* [Record excerpts]
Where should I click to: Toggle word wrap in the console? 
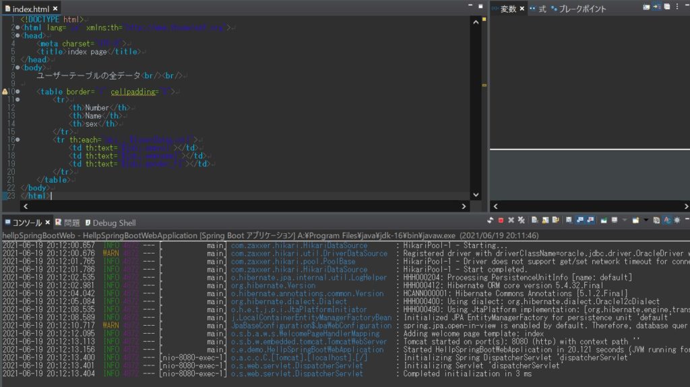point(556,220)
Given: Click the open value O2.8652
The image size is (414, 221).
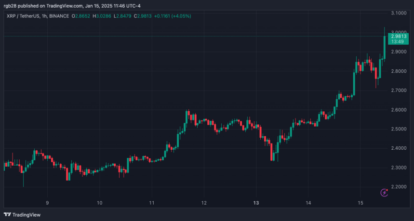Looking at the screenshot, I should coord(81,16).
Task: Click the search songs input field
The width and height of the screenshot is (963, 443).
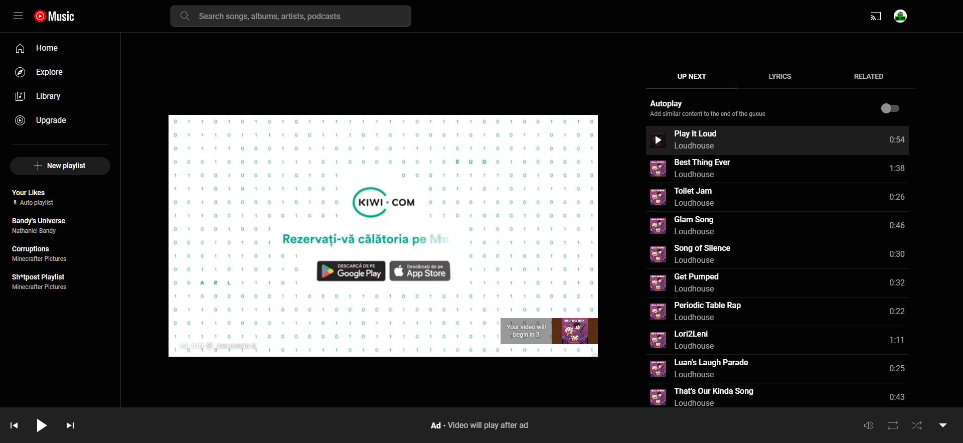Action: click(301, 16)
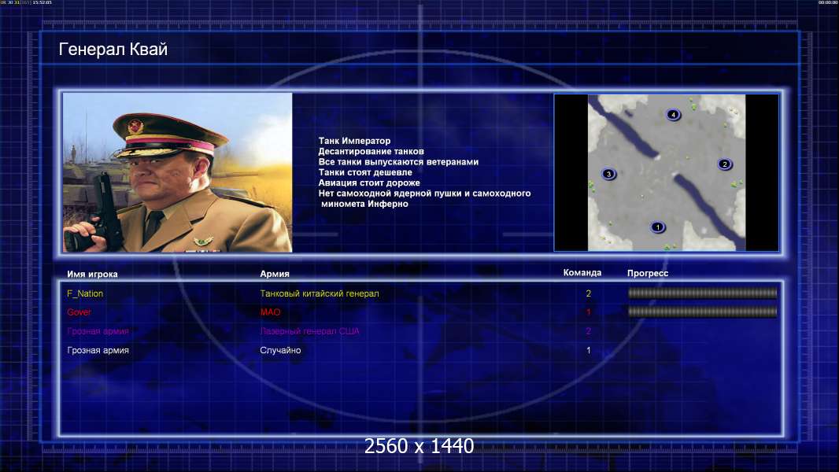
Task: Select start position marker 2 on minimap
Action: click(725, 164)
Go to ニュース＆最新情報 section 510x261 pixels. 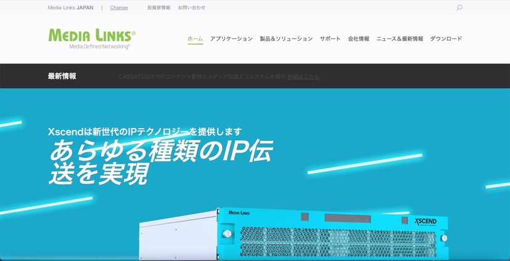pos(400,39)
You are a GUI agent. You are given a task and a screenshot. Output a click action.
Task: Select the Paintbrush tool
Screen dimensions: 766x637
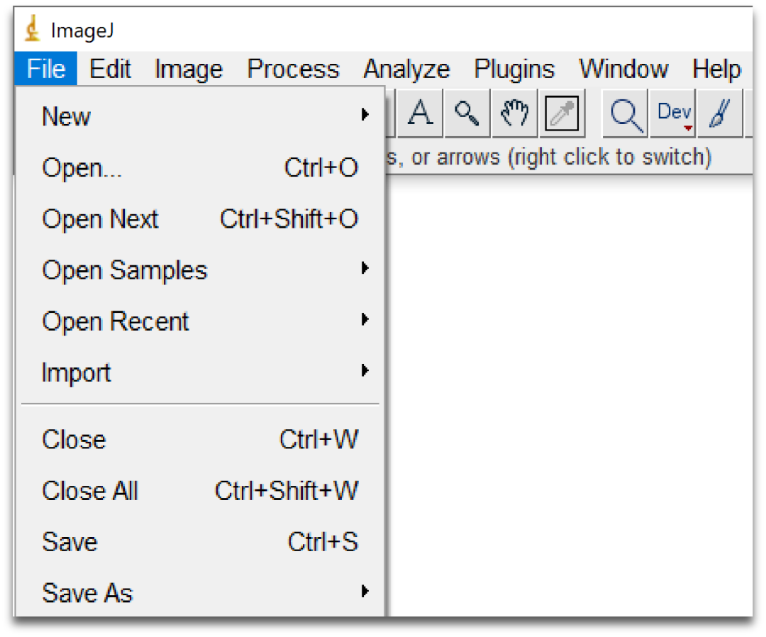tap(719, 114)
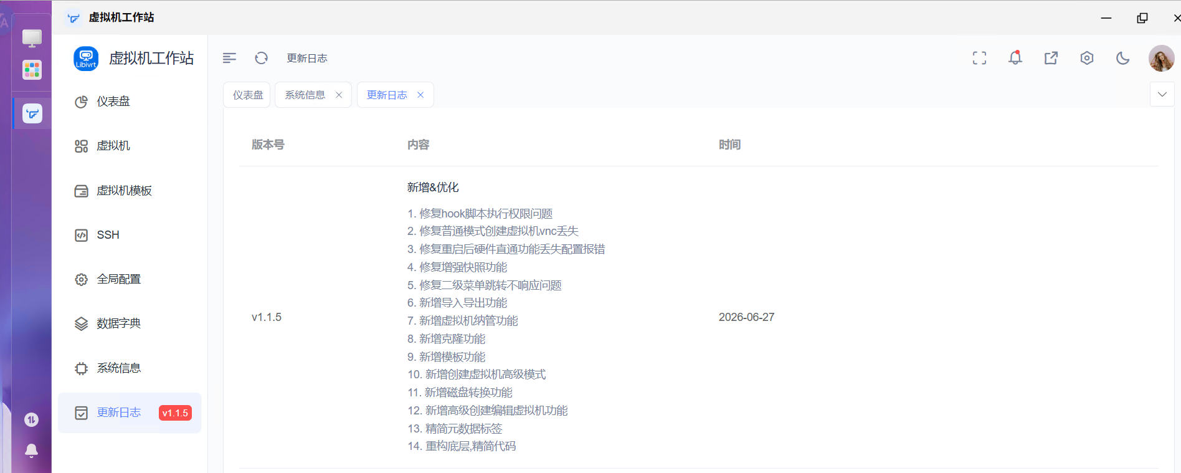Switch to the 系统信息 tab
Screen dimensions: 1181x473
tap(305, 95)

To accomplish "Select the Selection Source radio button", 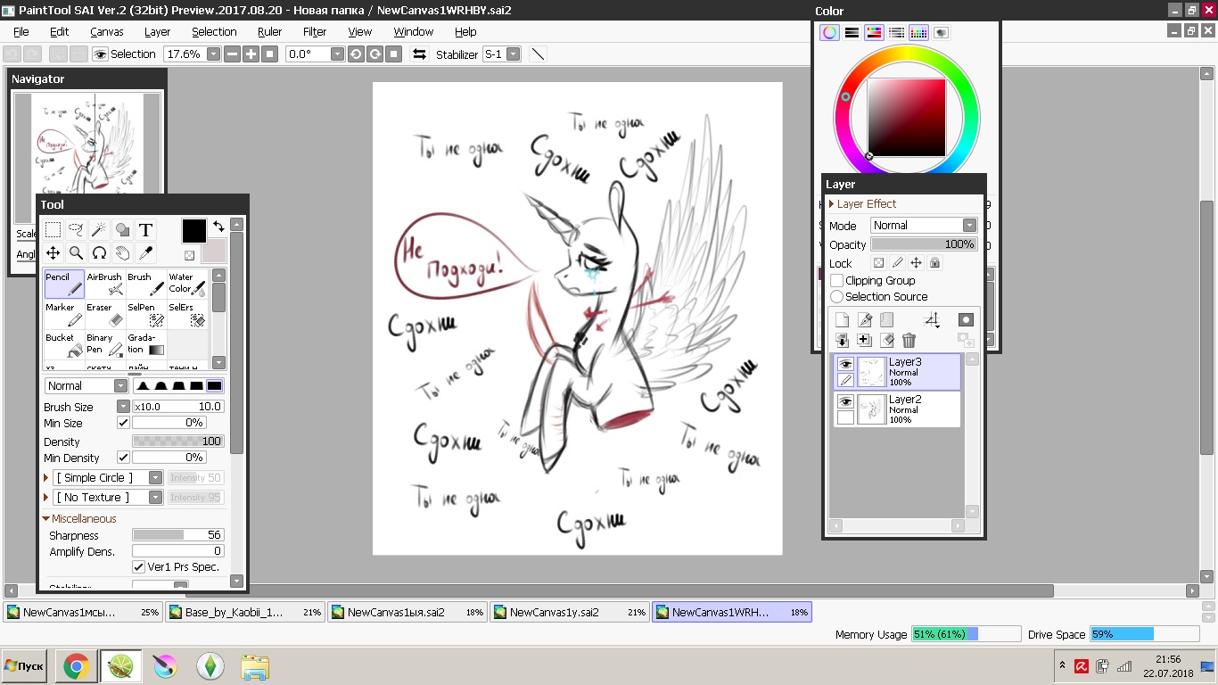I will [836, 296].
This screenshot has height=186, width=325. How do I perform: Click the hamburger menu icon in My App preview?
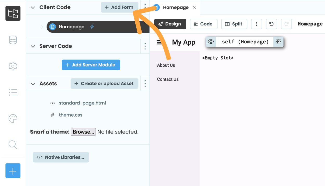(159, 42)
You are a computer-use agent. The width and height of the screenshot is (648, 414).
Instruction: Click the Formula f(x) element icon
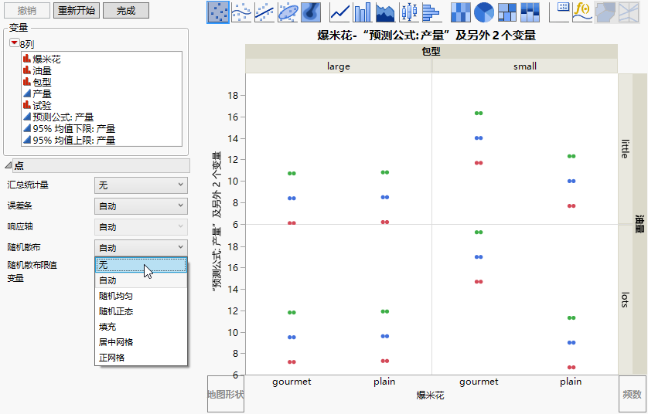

* [Task brief]
Return each line of the data above that contains the word "icon". Case counts.

* [Answer]
This screenshot has height=186, width=325. How do I perform: Click the hamburger menu icon in My App preview?
Instruction: Click the Formula f(x) element icon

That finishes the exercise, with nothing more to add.